=== Text extract ===
The letter set out the substantiation which was required.
On 30 October 2007 Dr Low’s accountant, Mr Armstrong, was provided with a facsimile of the letter written by Mr Lazar on 24 October 2007 of BAA to Dr Low acknowledging that the assignment had been relinquished and enclosing a copy of the redacted Deed of Release.
Apparently in November, Mr Harris and Dr Low exchanged further correspondence in an attempt to resolve the ongoing disputes. No settlement was achieved.
Dr Low said in his affidavit that in late November 2007 he had a number of discussions with Mr Byrnes regarding the debts owed to Cobra and Contor. Mr Byrnes offered to purchase the debts for $200,000. Dr Low said in his affidavit that it was agreed that any funds recovered would cover costs and the balance would be distributed according to the Heads of Agreement dated 29 November 2007. He said, “We agreed to establish an entity named the Coomera Trust for the purpose of conducting the matter.”

=== To-do list ===
(1) In the passage about Dr Low, how much did Mr Byrnes offer to pay to purchase the debts?
(2) Please list every person named in the passage about Dr Low.
(3) Extend the passage about Dr Low with a few more sentences that follow on from its last sentence.

=== Supplied entries ===
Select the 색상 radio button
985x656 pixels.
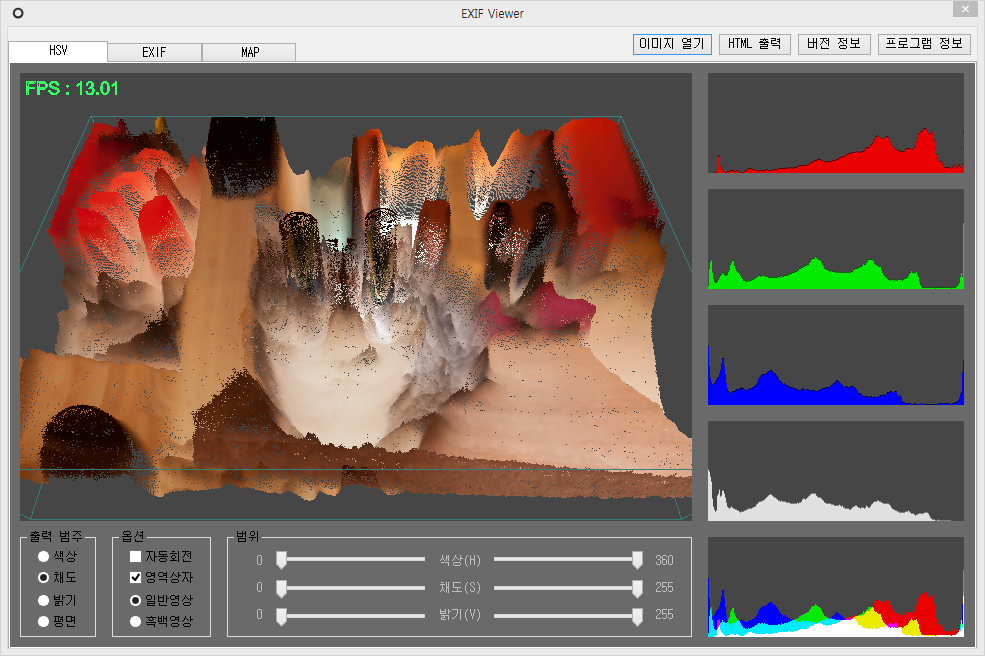(x=44, y=556)
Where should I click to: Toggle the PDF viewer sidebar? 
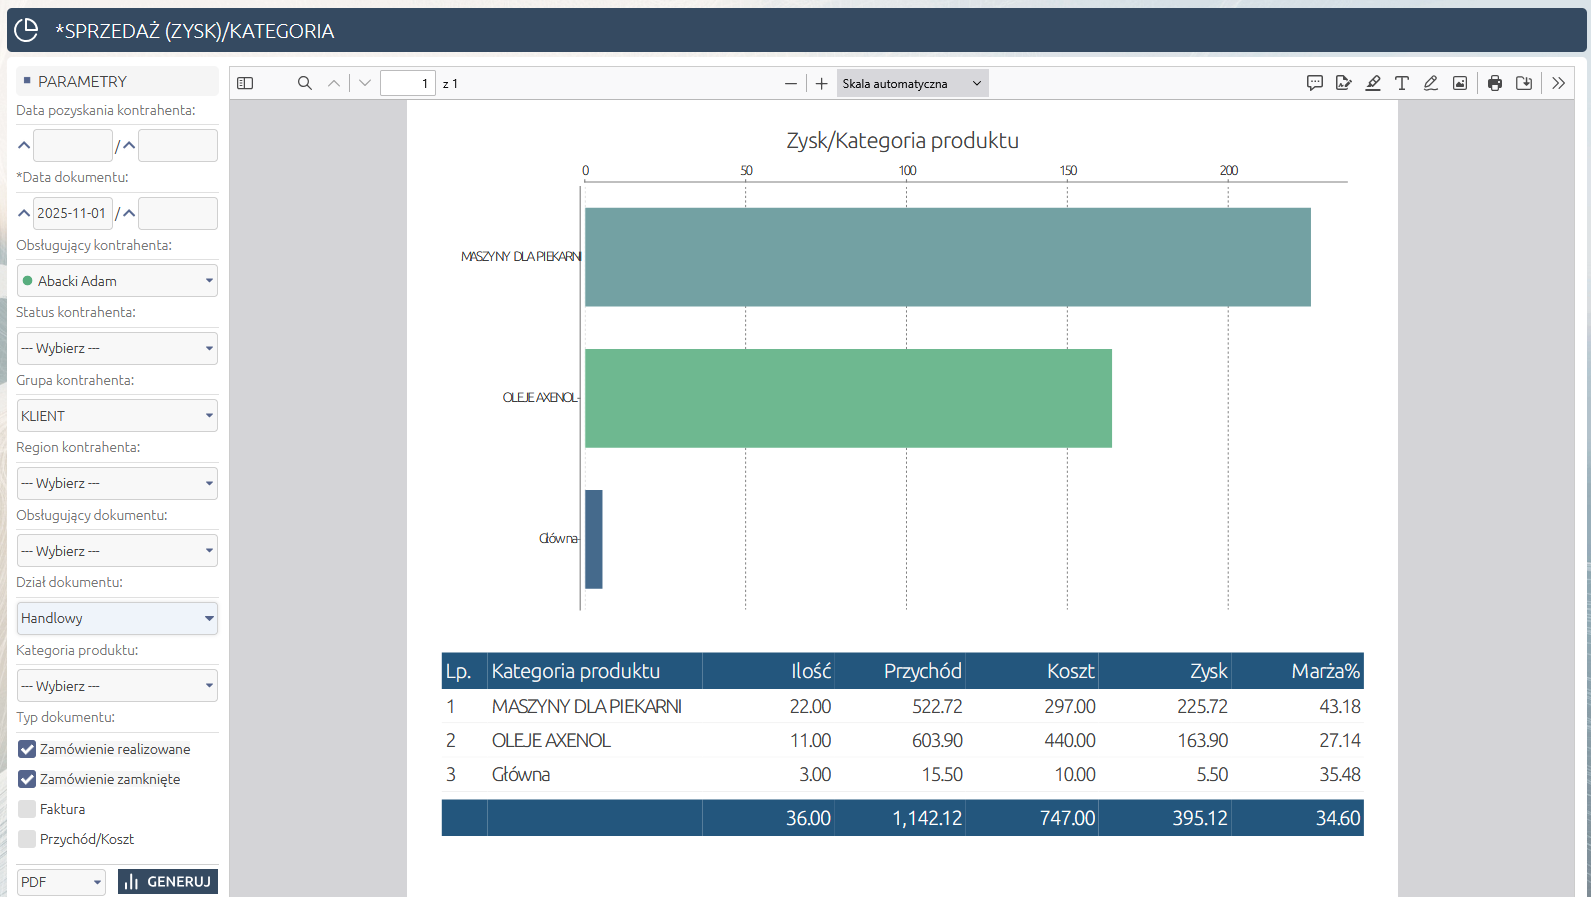click(x=245, y=84)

=== Answers in order ===
(1) $200,000

(2) Dr Low, Mr Armstrong, Mr Lazar, Mr Harris, Mr Byrnes

(3)
The Heads of Agreement of 29 November 2007 is a handwritten agreement, the parties to which are Cobra, Contor, Dr Low and BAA and ALF. The agreement claims:
This agreement is an agreement, not an agreement to agree as defined in Masters and Cameron.
Contor and Cobra were to assign for the consideration of $1 each to BAA all “claims, interest and securities it either holds or may be entitled from Avpri Pty Ltd (owed to Cobra) Hardel Investments Pty Ltd (owed to Contor)”. BAA was to hold the assignments “non-beneficially” – “to the benefit of BAA/ALF unit trust which will issue units equally to ALF and BAA”. The total consideration was expressed to be $1 each to Cobra and Contor on signing; a further two instalments of $25,000 on two separate but unidentified Fridays in November; and two further instalments of $75,000 each to Cobra and Contor on 31 January 2008. The Heads of Agreement then provided for the disbursement of funds owed. $200,000 was payable to the unit holders. BAA was to be entitled to be reimbursed all costs and expenses involved in the recovery of the debts:
Upon repayment of the 200,000 and costs BAA will then Direct the Next $650,000 to Be Paid to Either Cobra, Contor or at Justin Lows Direction.
(Grammatical and spelling errors as per original document)
The Heads of Agreement provided that “all funds and assets” were to be distributed as to 50% to the BAA unit trust and 50% at the direction of Justin Low. The document exhibited to Dr Low’s affidavit is unsigned.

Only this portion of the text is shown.